Chapter 7
Seven
You hear that sound, or maybe the absence of it, roaring in your ears. Your skin turns cold, then hot. Your insides twist. Your mouth feels dry. Your legs shake. Butterflies, they say. You don’t have butterflies. Your stomach is a swarm of thick hairy moths.
The tannoy. The stage manager. Some discussion, argument. Resolved. The busyness of the theatre, the backstage areas.
Time ticks away.
You should look at your lines. Or not. You don’t want to overprepare. It should feel natural. Like you’re plucking the words from thin air. Use your breath. Think with your breath.
You can’t breathe.
Beginners call. Actors, this is your beginners call.
You exit the dressing room and a calm descends. Is it a calm? You don’t feel calm. You feel . . . nothing.
You stand in the wings, inhaling dust from the curtains.
Who washes these? Probably no one. You touch the rough fabric.
It’s tempting. You could just take a peek.
They’re here to see you, after all. Go on, just beyond the wings, through that crack in the curtains.
Not too far though, you don’t want them to spot you.
Everyone’s here, it feels like.Everyone.
Can you see your parents?

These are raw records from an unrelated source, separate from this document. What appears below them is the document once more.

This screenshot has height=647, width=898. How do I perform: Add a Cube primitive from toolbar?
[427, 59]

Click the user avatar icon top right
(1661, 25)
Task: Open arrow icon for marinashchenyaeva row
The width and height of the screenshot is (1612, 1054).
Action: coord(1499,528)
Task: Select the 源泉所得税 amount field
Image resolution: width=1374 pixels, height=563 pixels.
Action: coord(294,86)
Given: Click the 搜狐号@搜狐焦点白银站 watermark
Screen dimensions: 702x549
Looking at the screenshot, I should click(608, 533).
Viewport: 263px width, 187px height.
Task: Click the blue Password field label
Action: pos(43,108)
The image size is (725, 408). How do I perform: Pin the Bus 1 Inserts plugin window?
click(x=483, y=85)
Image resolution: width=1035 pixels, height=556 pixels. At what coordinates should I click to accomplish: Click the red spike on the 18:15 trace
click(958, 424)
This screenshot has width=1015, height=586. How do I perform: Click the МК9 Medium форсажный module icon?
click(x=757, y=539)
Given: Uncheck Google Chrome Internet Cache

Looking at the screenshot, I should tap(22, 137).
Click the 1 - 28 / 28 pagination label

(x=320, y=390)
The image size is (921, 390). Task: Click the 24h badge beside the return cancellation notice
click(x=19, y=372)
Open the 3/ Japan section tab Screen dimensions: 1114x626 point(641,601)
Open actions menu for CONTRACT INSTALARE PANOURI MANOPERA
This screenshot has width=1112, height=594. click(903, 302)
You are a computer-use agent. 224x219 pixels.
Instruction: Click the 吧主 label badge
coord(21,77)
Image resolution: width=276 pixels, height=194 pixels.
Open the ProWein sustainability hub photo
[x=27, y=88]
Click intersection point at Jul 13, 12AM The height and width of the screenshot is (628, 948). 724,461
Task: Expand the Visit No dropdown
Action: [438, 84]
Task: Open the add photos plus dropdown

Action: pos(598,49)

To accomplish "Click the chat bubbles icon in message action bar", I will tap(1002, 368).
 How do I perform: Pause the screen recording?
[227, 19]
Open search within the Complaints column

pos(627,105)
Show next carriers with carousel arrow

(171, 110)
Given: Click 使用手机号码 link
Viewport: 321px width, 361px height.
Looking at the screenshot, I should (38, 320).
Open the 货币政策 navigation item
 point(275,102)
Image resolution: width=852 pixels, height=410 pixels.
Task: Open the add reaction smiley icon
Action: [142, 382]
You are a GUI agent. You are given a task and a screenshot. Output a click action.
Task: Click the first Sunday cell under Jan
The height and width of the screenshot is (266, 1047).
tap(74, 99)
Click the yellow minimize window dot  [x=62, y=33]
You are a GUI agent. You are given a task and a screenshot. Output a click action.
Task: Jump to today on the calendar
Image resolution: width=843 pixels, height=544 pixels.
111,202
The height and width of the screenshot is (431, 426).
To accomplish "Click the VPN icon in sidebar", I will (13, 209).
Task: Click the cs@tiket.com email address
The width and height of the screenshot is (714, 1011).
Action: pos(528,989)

There they are.
And your grandma too, sitting beside the dead grandad you never met, rotting in his uniform.
And look, there’s your primary school teacher, the one who said you had far too much energy for a girl.
And over there’s your middle-school teacher, the one with the halitosis and bushy eyebrows, the one who described you as a little brown mouse at parents’ evening while you turned red and sank down in your seat.
There’s that boy you fancied in Year 8, and he’s with his friends.
They’re not laughing now though. There’s the most popular girl in school, the one who developed early.
Can you see her blonde crown of hair, just there, above the sea of heads?
There’s Katie and Amy and Sam and Cassie.
There’s the girl whose body was found in the canal.
There’s Sammy and Alex and Holly and Jim.
There’s your sister, the back of her head, hair floating around her.
There’s David and Sara and Johnny and Rob.
There’s the boy who hanged himself in his bedroom.
There’s Carey and Ross and Melissa and Ben.
There’s the janitor, the baker, the candlestick maker.
They’re all here. They’re all here to see you.
You step back into the shadows and close your eyes.
All around you rings a hubbub of noise. Trolleys trundle back and forth, pushed by weary stagehands.
The lighting rig creaks above your head.
Standing next to you, the stage manager barks instructions into an earpiece.
The audience’s chatter rises, filling the auditorium, filling you up, plugging every leaking hole of you with thick excitable noise.
You open your eyes, your glittering bejewelled eyes, heavy with creams and powder. The stage manager whispers in your ear and the lights go down. A hush descends. This is it. The moment you’ve been waiting for, preparing for all your life.
You take a breath, and step out into the darkness.
‘OUT, DAMNED SPOT! OUT, I say.’
I crouched on the floor of the black-box studio. The rest of the class stood sentry along the perimeter of the curtain. Obi sat on a wooden throne upstage, backlit, casting a long shadow across my actions.
‘What, will these hands ne’er be clean? No more o’ that, my lord, no more o’ that: you mar all with this starting.’
A fan whirred above me. The hairs on my arm stood on end. I was wearing an ivory slip. Its static clung to the curves of my body.
‘Here’s the smell of the blood still.’
Frida, Malcolm and Casper were seated behind desks at the far end of the room, scribbling notes.
‘All the perfumes of Arabia will not sweeten this little hand. Oh, oh, oh!’ My voice broke. Frida looked up briefly, then back down at her paper.
Archie, who was playing the Doctor, knelt down beside me and placed his hand on my temple. I stared past him. ‘This disease is beyond my practice,’ he said. ‘Yet I have known those which have walk’d in their sleep who have died holily in their beds.’
I pulled away from him and crawled towards an enamel jug and bowl downstage left. ‘Wash your hands,’ I said, splashing cold water on my face, ‘put on your nightgown; look not so pale. I tell you yet again, Banquo’s buried; he cannot come out on’s grave.’
I could feel the eyes of my classmates upon me; Stefano’s gaze, roving the surface of my skin.
‘To bed, to bed! There’s knocking at the gate: come, come, come, come, give me your hand. What’s done cannot be undone. To bed, to bed, to bed!’
I left the stage, and the play continued without me.